WHAT IS NEEDED
This exercise calls for every record to be set down again, exactly and in full.

*** GIVEN RECORDS Section Begins ***

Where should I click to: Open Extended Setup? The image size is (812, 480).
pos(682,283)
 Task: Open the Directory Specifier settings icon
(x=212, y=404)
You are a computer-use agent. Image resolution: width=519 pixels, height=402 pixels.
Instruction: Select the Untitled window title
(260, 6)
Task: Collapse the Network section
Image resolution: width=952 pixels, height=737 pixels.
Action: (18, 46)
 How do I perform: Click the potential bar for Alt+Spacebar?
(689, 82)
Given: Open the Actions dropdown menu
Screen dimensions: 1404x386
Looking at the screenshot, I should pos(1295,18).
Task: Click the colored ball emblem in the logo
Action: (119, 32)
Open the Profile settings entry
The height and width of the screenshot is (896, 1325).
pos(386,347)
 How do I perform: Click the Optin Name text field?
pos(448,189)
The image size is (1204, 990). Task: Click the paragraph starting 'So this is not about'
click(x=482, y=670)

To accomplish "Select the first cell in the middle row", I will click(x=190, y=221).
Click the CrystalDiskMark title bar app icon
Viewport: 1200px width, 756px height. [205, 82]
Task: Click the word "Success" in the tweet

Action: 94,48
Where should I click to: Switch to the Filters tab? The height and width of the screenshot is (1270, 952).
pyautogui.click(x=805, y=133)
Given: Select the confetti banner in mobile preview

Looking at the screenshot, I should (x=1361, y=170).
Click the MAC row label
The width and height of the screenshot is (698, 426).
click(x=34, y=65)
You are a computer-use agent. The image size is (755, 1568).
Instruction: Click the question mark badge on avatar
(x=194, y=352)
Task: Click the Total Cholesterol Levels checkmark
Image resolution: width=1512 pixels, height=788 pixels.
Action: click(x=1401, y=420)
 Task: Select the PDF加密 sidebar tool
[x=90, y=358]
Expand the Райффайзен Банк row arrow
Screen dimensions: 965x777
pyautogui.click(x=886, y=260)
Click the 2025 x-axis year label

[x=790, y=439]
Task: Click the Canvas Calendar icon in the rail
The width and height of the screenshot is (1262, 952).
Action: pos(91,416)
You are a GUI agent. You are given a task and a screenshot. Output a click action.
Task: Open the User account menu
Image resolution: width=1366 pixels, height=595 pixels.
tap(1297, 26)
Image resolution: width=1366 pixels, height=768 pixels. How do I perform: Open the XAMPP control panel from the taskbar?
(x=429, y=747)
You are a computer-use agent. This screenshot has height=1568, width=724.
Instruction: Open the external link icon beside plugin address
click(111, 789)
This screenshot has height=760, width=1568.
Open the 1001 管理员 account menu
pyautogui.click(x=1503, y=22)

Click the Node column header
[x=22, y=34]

*** GIVEN RECORDS Section Ends ***

SOLUTION TO THE PROBLEM
Where should I click to: Open Extended Setup? The image size is (812, 480).
pos(682,283)
 Task: Open the Directory Specifier settings icon
(x=212, y=404)
You are a computer-use agent. Image resolution: width=519 pixels, height=402 pixels.
Instruction: Select the Untitled window title
(260, 6)
Task: Collapse the Network section
Image resolution: width=952 pixels, height=737 pixels.
Action: (18, 46)
 How do I perform: Click the potential bar for Alt+Spacebar?
(689, 82)
Given: Open the Actions dropdown menu
Screen dimensions: 1404x386
Looking at the screenshot, I should pos(1295,18).
Task: Click the colored ball emblem in the logo
Action: (119, 32)
Open the Profile settings entry
The height and width of the screenshot is (896, 1325).
pos(386,347)
 How do I perform: Click the Optin Name text field?
pos(448,189)
The image size is (1204, 990). Task: Click the paragraph starting 'So this is not about'
click(x=482, y=670)

To accomplish "Select the first cell in the middle row", I will click(x=190, y=221).
Click the CrystalDiskMark title bar app icon
Viewport: 1200px width, 756px height. [205, 82]
Task: Click the word "Success" in the tweet

Action: 94,48
Where should I click to: Switch to the Filters tab? The height and width of the screenshot is (1270, 952).
pyautogui.click(x=805, y=133)
Given: Select the confetti banner in mobile preview

Looking at the screenshot, I should (x=1361, y=170).
Click the MAC row label
The width and height of the screenshot is (698, 426).
click(x=34, y=65)
You are a computer-use agent. The image size is (755, 1568).
Instruction: Click the question mark badge on avatar
(x=194, y=352)
Task: Click the Total Cholesterol Levels checkmark
Image resolution: width=1512 pixels, height=788 pixels.
Action: click(x=1401, y=420)
 Task: Select the PDF加密 sidebar tool
[x=90, y=358]
Expand the Райффайзен Банк row arrow
Screen dimensions: 965x777
pyautogui.click(x=886, y=260)
Click the 2025 x-axis year label

[x=790, y=439]
Task: Click the Canvas Calendar icon in the rail
The width and height of the screenshot is (1262, 952).
Action: pos(91,416)
You are a GUI agent. You are given a task and a screenshot. Output a click action.
Task: Open the User account menu
Image resolution: width=1366 pixels, height=595 pixels.
tap(1297, 26)
Image resolution: width=1366 pixels, height=768 pixels. How do I perform: Open the XAMPP control panel from the taskbar?
(x=429, y=747)
You are a computer-use agent. This screenshot has height=1568, width=724.
Instruction: Open the external link icon beside plugin address
click(111, 789)
This screenshot has height=760, width=1568.
Open the 1001 管理员 account menu
pyautogui.click(x=1503, y=22)

Click the Node column header
[x=22, y=34]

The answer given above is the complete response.